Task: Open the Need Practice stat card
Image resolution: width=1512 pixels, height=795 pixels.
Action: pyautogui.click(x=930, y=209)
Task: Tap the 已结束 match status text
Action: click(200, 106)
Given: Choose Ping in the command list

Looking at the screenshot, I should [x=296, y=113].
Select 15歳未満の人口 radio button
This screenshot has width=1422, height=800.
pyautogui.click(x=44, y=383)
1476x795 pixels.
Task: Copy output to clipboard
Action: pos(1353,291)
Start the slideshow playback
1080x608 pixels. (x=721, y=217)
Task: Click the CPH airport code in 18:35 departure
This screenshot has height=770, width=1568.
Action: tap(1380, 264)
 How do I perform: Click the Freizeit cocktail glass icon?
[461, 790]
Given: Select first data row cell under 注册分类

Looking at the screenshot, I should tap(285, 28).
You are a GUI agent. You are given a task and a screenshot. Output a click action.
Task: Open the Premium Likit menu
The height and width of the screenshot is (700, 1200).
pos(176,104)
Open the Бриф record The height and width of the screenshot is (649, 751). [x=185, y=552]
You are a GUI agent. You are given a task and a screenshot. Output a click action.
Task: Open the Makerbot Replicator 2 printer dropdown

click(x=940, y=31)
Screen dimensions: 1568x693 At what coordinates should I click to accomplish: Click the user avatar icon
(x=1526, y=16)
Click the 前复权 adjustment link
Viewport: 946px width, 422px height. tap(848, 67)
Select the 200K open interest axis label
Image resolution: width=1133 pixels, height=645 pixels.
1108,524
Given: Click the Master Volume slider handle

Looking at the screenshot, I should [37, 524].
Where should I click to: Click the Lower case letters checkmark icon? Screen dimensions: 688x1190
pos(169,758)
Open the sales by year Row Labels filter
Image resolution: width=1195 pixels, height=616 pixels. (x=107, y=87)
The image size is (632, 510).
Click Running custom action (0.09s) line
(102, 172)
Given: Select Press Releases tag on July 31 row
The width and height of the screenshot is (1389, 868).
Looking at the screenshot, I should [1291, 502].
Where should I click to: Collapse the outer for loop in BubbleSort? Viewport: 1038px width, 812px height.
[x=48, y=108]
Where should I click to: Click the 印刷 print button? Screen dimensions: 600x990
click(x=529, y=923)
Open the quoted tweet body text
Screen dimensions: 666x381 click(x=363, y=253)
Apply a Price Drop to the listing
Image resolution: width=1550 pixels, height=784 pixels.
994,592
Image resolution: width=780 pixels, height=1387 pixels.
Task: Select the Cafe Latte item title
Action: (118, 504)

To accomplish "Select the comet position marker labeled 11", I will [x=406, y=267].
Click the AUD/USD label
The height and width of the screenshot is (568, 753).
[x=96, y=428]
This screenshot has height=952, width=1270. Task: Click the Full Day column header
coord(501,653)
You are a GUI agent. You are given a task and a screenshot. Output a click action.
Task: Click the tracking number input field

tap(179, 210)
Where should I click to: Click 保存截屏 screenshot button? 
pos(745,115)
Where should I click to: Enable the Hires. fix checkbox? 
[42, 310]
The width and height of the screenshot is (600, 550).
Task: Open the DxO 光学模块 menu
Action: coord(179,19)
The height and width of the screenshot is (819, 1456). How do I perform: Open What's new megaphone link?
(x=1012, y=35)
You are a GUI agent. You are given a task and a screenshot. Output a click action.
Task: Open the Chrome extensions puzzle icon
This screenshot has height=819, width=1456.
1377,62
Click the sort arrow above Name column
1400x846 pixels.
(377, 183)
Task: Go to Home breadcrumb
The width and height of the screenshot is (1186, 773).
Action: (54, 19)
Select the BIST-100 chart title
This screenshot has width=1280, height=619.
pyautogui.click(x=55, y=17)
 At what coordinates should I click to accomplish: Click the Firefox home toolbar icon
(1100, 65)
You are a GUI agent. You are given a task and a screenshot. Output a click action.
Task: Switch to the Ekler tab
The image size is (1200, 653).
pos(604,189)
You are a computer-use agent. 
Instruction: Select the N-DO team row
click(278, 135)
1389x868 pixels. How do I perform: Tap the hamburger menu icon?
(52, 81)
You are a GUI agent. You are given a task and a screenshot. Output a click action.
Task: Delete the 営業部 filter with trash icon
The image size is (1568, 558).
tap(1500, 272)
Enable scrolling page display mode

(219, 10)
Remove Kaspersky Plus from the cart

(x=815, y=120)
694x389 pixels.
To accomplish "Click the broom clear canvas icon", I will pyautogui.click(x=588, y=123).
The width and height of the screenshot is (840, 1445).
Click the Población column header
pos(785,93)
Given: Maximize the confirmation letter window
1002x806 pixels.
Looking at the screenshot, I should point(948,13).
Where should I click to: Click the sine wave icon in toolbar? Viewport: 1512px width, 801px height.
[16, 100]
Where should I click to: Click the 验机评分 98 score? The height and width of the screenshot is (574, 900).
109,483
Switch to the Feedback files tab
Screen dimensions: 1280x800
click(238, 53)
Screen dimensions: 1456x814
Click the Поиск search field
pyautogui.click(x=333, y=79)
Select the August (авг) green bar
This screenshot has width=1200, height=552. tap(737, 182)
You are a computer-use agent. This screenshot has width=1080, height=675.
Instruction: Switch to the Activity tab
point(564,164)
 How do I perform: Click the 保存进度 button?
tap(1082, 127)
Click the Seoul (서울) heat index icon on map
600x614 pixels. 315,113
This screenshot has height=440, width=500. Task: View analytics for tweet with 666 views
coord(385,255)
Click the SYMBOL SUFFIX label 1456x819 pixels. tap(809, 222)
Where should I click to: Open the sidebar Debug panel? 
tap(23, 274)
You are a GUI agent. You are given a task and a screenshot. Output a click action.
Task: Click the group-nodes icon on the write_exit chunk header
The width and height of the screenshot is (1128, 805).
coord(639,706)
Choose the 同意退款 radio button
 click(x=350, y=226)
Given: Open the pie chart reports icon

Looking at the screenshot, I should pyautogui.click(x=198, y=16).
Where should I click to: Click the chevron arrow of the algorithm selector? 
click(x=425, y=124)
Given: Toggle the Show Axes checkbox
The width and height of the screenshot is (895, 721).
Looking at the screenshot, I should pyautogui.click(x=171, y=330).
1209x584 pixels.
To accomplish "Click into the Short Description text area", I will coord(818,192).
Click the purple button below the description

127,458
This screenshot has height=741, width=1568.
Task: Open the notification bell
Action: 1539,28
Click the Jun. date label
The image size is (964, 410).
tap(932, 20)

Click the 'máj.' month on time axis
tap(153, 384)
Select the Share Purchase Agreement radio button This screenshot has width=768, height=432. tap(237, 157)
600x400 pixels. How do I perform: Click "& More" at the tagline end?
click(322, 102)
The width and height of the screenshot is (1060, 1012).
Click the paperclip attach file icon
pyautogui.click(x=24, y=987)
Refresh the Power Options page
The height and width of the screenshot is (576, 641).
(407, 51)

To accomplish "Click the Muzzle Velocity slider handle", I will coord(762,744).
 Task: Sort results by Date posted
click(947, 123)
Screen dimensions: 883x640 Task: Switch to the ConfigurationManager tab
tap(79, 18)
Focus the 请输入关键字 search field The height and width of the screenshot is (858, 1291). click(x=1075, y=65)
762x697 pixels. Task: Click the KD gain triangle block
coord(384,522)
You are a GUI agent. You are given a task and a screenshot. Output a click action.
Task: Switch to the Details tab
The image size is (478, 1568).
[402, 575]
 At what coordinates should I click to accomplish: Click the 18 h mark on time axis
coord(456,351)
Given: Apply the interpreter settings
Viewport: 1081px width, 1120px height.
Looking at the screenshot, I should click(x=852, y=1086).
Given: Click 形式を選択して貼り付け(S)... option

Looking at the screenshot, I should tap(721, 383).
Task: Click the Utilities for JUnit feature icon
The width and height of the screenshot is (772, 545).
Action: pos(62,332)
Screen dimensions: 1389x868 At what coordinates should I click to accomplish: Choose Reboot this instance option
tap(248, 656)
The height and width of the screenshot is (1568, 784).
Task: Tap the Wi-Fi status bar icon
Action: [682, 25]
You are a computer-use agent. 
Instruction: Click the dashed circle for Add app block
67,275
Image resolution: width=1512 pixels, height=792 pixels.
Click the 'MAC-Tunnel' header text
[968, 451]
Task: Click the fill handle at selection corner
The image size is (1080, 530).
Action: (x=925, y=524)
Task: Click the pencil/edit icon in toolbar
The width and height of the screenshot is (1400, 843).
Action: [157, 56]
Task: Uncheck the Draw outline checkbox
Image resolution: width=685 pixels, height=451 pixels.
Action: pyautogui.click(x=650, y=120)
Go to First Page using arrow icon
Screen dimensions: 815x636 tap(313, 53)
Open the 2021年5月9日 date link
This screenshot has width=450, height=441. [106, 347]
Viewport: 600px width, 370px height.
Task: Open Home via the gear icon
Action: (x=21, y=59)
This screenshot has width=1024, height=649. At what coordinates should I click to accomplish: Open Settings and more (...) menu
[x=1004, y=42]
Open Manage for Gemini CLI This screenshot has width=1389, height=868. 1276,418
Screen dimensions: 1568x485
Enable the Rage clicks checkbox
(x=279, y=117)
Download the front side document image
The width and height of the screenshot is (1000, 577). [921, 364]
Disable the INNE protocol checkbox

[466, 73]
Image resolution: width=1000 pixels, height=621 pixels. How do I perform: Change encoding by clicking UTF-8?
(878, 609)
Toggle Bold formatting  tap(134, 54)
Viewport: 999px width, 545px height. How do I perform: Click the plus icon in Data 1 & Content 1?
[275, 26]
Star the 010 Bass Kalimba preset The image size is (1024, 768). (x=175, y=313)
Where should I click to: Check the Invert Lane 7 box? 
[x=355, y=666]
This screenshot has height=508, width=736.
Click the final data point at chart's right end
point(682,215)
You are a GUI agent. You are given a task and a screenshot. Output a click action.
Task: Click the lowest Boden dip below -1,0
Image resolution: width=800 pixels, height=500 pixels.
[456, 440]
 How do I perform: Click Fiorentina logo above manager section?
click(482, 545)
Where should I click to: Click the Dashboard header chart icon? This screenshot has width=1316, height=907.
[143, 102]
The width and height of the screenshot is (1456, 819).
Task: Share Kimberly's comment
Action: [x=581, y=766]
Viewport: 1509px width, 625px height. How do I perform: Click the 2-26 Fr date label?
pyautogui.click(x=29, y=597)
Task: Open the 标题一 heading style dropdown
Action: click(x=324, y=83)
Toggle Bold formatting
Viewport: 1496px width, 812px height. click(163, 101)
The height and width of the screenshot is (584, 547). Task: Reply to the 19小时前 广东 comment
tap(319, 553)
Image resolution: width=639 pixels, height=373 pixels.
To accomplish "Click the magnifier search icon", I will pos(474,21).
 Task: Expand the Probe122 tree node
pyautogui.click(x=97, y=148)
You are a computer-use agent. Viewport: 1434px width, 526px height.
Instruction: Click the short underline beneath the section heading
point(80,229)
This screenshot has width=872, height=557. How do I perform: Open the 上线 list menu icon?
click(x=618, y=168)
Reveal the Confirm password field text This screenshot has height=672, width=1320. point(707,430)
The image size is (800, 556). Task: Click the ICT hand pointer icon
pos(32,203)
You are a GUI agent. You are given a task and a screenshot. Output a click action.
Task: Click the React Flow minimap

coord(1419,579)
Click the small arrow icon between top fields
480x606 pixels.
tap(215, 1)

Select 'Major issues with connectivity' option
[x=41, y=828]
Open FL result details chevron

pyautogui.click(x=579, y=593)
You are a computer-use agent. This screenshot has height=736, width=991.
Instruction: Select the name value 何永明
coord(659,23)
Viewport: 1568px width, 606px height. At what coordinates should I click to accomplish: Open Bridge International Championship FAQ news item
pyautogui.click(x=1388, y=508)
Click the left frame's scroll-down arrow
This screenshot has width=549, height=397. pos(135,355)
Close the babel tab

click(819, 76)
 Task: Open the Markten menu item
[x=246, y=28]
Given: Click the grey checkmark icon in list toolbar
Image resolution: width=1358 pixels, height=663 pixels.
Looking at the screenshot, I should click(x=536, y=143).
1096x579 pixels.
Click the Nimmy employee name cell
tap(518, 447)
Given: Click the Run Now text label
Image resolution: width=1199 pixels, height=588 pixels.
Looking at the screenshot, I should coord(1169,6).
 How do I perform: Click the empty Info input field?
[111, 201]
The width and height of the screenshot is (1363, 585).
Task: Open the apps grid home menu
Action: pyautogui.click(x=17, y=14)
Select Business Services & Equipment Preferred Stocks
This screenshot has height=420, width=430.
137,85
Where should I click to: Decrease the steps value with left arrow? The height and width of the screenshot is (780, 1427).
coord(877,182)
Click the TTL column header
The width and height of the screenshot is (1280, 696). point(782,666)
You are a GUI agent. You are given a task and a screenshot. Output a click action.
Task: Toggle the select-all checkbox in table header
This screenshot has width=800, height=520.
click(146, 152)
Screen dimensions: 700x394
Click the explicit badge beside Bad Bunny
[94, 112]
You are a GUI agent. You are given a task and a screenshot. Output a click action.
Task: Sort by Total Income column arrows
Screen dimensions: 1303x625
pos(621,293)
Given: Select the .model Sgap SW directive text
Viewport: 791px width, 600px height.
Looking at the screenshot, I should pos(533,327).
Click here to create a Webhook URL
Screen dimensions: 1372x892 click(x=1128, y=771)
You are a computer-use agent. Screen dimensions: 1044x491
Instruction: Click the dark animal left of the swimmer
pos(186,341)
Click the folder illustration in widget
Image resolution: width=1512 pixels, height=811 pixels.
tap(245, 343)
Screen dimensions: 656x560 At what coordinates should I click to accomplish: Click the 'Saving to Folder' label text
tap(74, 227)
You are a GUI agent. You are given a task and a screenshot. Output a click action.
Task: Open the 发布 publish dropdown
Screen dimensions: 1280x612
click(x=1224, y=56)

--- THE TASK ---
Say how many lines in the records hold the string "computer". Give no other words.

--- EXERCISE OUTPUT ---
6